Although illegal file-sharing of music persists, Apple's online iTunes store is now the world's biggest seller of music.

To some industry observers, this may be where the future of the book industry is heading as well. But talk to publishers and authors about what can be done to combat e-book piracy, and you'll get a wide range of opinions.

Some publishers may try to minimize theft by delaying releases of e-books for several weeks after physical copies go on sale. Simon & Schuster recently did just that with Stephen King's novel, "Under the Dome," although the publisher says the decision was made to prevent cheaper e-versions from cannibalizing hardcover sales.

Some authors have even gone as far as to shrug off e-book technology altogether. J.K Rowling has thus far refused to make any of her Harry Potter books available digitally because of piracy fears and a desire to see readers experience her books in print.

However, some evidence suggests that authors' and publishers' claims of damage from illegal piracy may be overstated.

Recent statistics have shown that consumers who purchase an e-reader buy more books than those who stick with traditional bound volumes. Amazon reports that Kindle owners buy, on average, 3.1 times as many books on the site as other customers.

Ana Maria Allessi, publisher for Harper Media at HarperCollins, told CNN, "we have to be vigilant in our punishment ... but much more attractive is to simply make the technology better, legally."

E-book technology offers so many positives for both the author and the consumer that any revenue lost to piracy may just be a necessary evil, she said.

"Consumers who invest in one of these dedicated e-book readers tend to load it up and read more," said Allessi. "And what's wrong with that?"

29 December 2009

Amazon Selling More E-Books Than Paper Books

Brighthand


After years of anemic sales, e-books are starting to take off. As evidence: for the first time ever, Christmas Day shoppers on Amazon.com bought more books for their Kindles than they did regular books.

Obviously, this was an unusual situation -- Christmas Day isn't typically a big day for shopping, but virtually everyone who received a new Kindle e-book reader as a gift that day needed to download at least one book to try out their new device.

An E-book Milestone
The e-book has been around for years, but until recently there were questions about whether it would ever become a main-stream product. That changed with the success of the Amazon Kindle, which allows users to wirelessly purchase books from almost everywhere, and then read them on a device with a good screen and long battery life.

This retailer says the Kindle is "the most gifted item in Amazon's history".

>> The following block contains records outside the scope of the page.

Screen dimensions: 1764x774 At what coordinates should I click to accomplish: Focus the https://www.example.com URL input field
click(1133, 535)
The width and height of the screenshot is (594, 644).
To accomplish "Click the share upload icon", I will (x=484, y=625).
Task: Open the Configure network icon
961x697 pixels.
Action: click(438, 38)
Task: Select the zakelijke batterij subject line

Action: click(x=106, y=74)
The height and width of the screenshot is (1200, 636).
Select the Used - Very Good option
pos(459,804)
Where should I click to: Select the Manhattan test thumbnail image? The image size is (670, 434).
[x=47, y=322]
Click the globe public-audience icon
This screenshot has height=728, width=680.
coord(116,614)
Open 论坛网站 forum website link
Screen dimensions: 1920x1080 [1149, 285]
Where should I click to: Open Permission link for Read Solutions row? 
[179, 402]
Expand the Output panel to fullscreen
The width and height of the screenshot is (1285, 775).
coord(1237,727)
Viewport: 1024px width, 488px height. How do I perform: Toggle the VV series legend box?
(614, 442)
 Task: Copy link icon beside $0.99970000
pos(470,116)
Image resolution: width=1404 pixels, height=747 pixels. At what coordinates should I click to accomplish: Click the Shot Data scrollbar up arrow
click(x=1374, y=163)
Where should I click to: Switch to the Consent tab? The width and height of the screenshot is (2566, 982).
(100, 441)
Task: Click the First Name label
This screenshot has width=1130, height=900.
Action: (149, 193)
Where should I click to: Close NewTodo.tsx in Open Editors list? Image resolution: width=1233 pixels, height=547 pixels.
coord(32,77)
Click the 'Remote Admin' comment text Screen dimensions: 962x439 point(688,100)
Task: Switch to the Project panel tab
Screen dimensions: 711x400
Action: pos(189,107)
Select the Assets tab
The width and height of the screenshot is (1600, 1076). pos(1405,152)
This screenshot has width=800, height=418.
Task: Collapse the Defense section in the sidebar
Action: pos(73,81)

With the success of Amazon's e-book reader -- which is on its second generation -- Barnes and Noble entered the market late this year with the nook.

More about the Kindle

The Amazon Kindle 2 debuted earlier this year. It has a 6-inch, 600-by-800-pixel e-Ink display that offers 16 shades of gray.

This device also sports 2 GB of memory, allowing it to hold more than 1,500 books.

The Kindle Store now includes over 390,000 books, including New York Times Bestsellers and New Releases.